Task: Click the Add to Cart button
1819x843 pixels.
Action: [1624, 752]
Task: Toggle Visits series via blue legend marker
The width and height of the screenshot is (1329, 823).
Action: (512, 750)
-----
■ EXERCISE DESCRIPTION: Edit the items above by changing each "Task" to "Instruction", leaving the rest unchanged.

■ CORRECT ANSWER:
Instruction: Click the Add to Cart button
1819x843 pixels.
Action: [1624, 752]
Instruction: Toggle Visits series via blue legend marker
The width and height of the screenshot is (1329, 823).
Action: (512, 750)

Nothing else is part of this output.